# [Exercise goal]
Summarize the text about the cheese guru in two sentences.

# [Text]
The Cheese Guru

I am officially in love with a cheese guru.  He wore a bow tie!

 

There is only one word for our first cheese lecture.  Inspiring.  The man knows his stuff!

 

We worked our way through Greek Yoghurt, Vulscome, Selles Sur Cher, Fromage Frais, Buffalo Mozzarella, Somerset Camembert, Emmental, Stilton Cropwell Bishop, Reggiano, Ricotta, a little Quicke’s Farmhouse Cheddar, Gjetost, and Munster working from the  mild cheeses to the strongest in order to retain the palate.

 

I love Munster.  Soft cheese; unpasteurised milk, coated in a neon orange blanket of bacteria.  Drool.

 

The best idea of the night had to be the idea to serve a cheese plate of, “Oh my God!  What the hell did I just eat???”  Serve a blue cheese plate!  Five kinds of blue cheese with a little drizzle of honey.  Serve a goat cheese plate!  Suggest with each plate only one kind of wine (“chef suggests…”) and if the customers argue with you, that’s a success!  Get people talking!

Recorded data:

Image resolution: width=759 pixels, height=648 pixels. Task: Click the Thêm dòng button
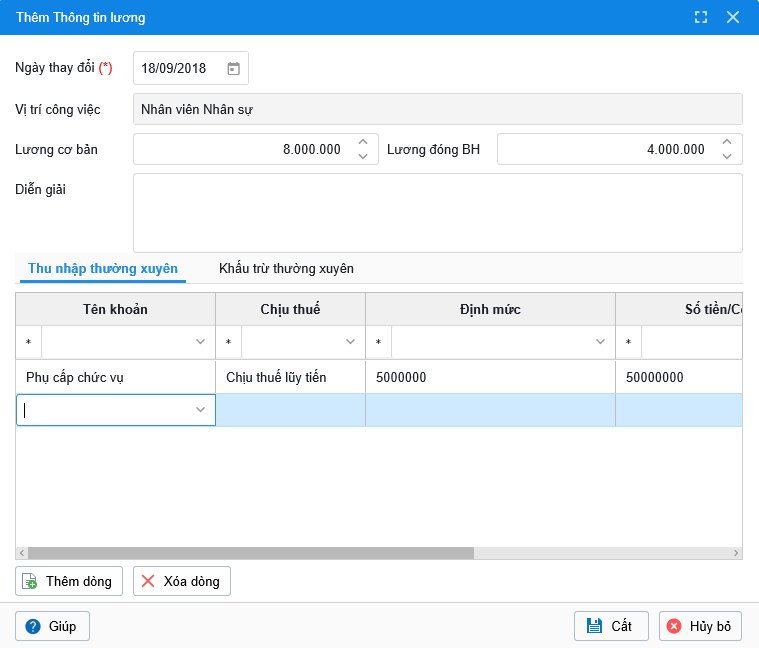tap(70, 581)
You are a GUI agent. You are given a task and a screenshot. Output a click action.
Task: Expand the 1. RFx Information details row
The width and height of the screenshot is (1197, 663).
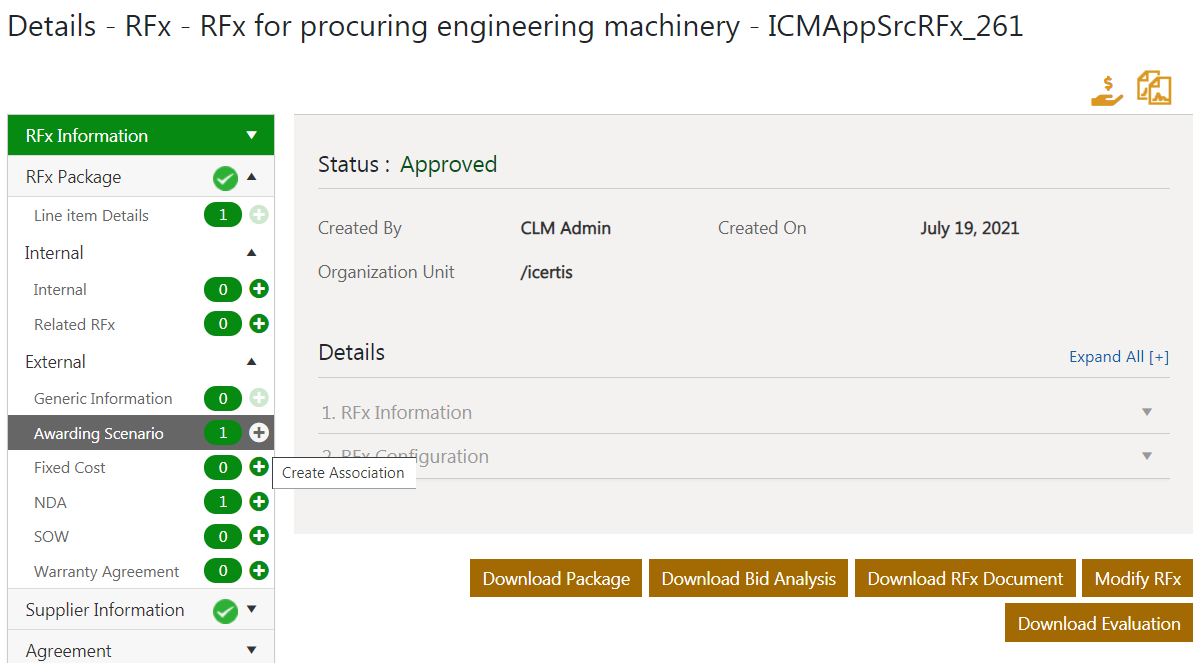(1147, 412)
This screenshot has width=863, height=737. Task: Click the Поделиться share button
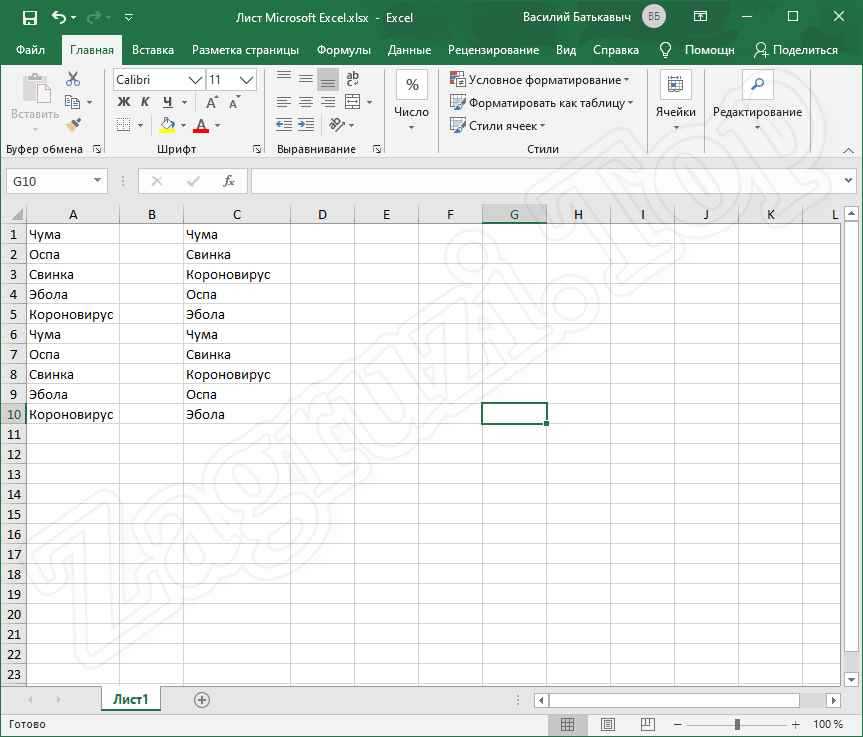coord(796,50)
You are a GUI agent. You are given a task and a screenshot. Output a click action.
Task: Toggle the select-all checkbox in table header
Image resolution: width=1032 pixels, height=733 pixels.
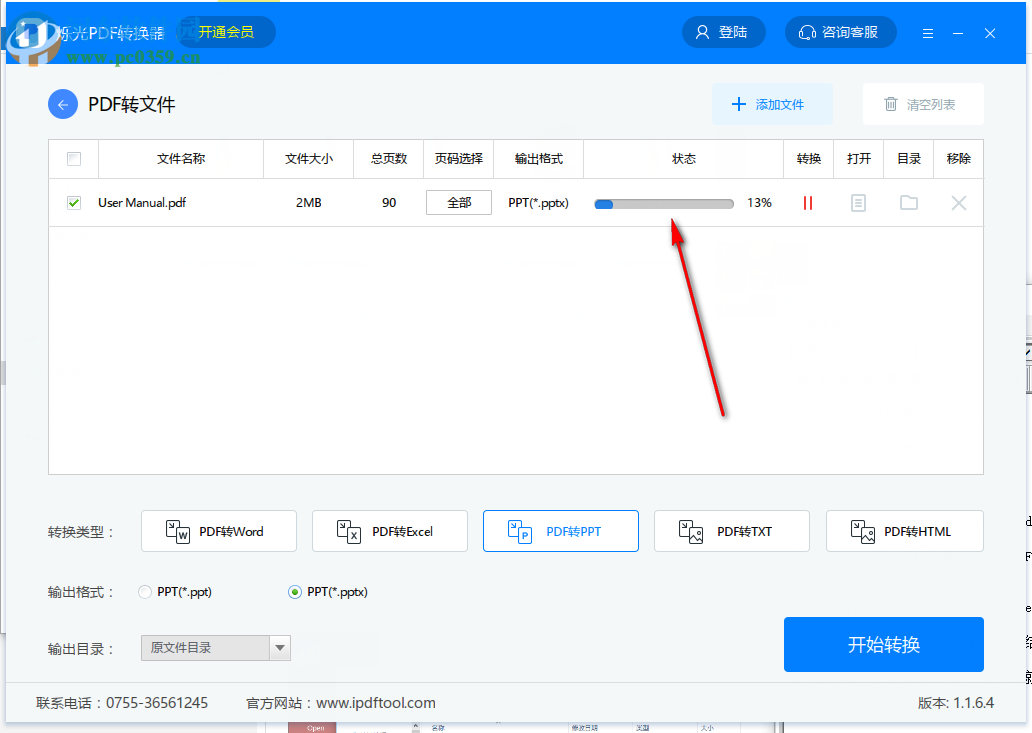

# [Written response]
The writer describes an inspiring first cheese lecture given by a bow-tied cheese guru, where the cheeses were tasted from mildest to strongest, Greek Yoghurt through Munster, to retain the palate. The best idea of the night was to serve provocative cheese plates, such as five blue cheeses with a little drizzle of honey or a goat cheese plate, with only one suggested wine per plate to get people talking.